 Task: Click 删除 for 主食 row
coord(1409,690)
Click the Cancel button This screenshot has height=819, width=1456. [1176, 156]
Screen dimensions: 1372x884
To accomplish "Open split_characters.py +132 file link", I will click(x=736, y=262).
* * *
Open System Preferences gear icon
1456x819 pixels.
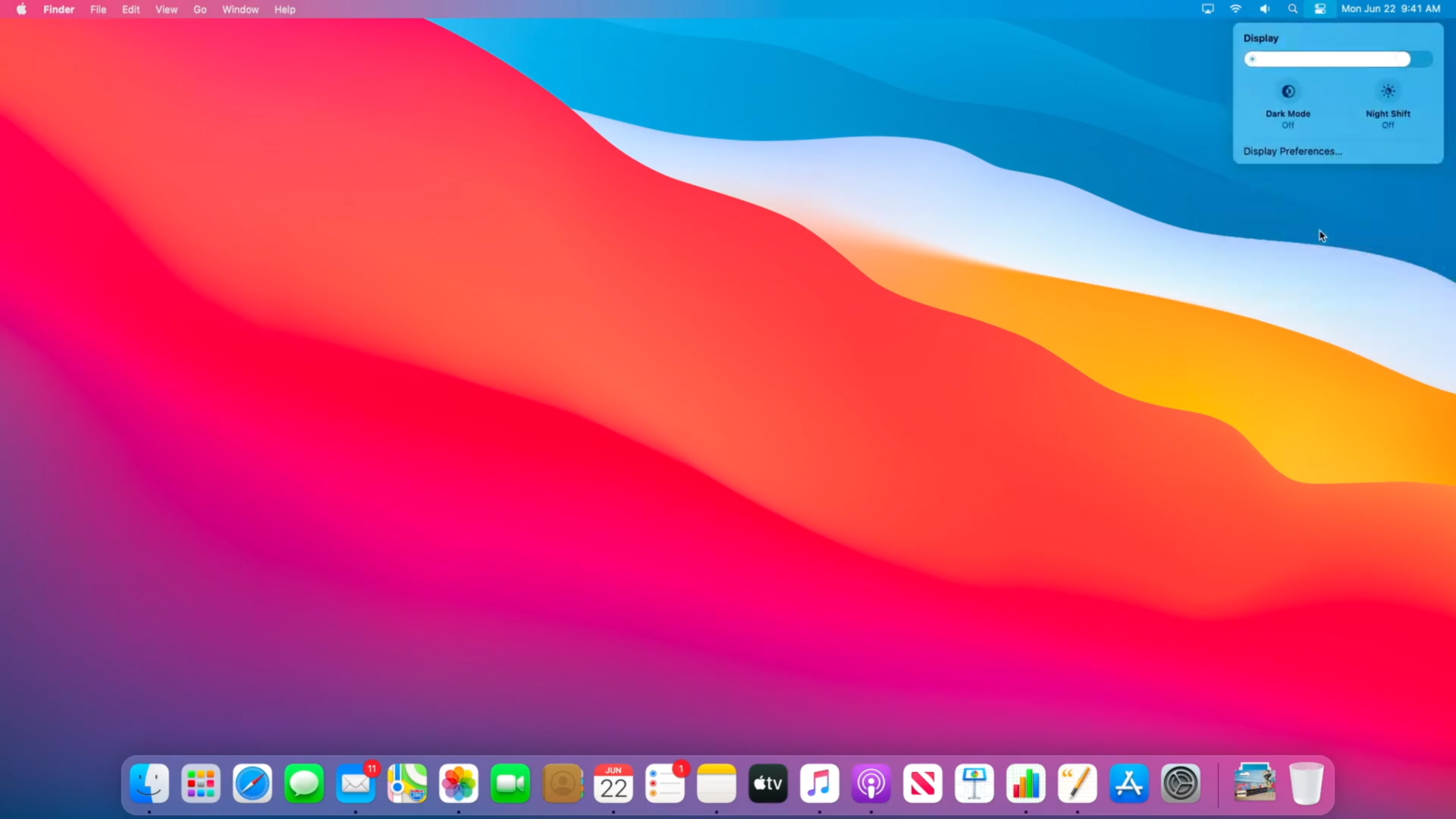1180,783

▶ [Problem to work on]: Scan the records for the word "Open" and copy every line where it is found.

▶ [Answer below]:
To accomplish "Open split_characters.py +132 file link", I will click(x=736, y=262).
Open System Preferences gear icon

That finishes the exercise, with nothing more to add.